# YOUR GOAL:
Pull out every line in the records that contains the word "dimension".

# DATASET EXTRACT:
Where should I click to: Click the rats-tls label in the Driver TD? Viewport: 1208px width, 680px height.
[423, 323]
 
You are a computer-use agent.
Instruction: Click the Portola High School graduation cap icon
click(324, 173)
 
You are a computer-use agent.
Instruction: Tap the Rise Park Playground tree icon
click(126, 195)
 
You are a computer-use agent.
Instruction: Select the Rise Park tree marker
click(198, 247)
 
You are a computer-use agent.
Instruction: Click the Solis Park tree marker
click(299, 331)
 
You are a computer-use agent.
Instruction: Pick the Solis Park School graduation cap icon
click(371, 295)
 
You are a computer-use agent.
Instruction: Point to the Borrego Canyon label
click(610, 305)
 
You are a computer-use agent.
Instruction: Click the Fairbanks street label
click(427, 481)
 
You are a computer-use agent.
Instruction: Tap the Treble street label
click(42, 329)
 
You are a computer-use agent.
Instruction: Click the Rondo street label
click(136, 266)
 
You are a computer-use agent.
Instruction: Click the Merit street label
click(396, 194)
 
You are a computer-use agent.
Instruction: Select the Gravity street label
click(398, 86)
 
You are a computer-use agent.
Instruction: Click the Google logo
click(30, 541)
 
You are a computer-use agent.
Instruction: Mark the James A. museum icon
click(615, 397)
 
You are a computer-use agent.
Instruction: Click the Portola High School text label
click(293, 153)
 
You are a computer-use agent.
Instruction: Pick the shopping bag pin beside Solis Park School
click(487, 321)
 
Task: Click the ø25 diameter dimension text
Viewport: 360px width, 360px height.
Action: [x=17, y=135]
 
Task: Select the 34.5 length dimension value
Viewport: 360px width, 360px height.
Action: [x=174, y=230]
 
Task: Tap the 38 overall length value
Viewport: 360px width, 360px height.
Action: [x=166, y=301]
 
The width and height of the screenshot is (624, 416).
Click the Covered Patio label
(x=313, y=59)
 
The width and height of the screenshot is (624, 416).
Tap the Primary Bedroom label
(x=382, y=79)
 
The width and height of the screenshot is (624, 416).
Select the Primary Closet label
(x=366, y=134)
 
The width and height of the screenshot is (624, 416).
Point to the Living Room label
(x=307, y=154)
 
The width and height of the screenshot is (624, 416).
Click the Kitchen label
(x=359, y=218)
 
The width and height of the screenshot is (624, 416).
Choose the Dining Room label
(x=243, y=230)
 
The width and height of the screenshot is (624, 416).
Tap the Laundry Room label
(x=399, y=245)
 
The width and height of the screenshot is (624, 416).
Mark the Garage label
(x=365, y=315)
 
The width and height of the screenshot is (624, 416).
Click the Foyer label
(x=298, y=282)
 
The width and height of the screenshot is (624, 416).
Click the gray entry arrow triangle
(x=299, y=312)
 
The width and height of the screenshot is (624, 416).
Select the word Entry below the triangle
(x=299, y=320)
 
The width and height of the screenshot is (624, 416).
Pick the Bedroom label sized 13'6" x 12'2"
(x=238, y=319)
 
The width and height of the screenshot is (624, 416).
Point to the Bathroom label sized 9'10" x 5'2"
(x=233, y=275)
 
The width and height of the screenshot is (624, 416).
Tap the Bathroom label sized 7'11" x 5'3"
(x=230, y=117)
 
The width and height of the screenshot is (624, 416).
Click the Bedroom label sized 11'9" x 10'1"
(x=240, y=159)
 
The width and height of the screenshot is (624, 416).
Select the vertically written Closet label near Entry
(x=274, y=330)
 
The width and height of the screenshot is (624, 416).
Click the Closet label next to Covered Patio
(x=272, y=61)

# SOLUTION TO THIS PROBLEM:
Task: Click the ø25 diameter dimension text
Task: Select the 34.5 length dimension value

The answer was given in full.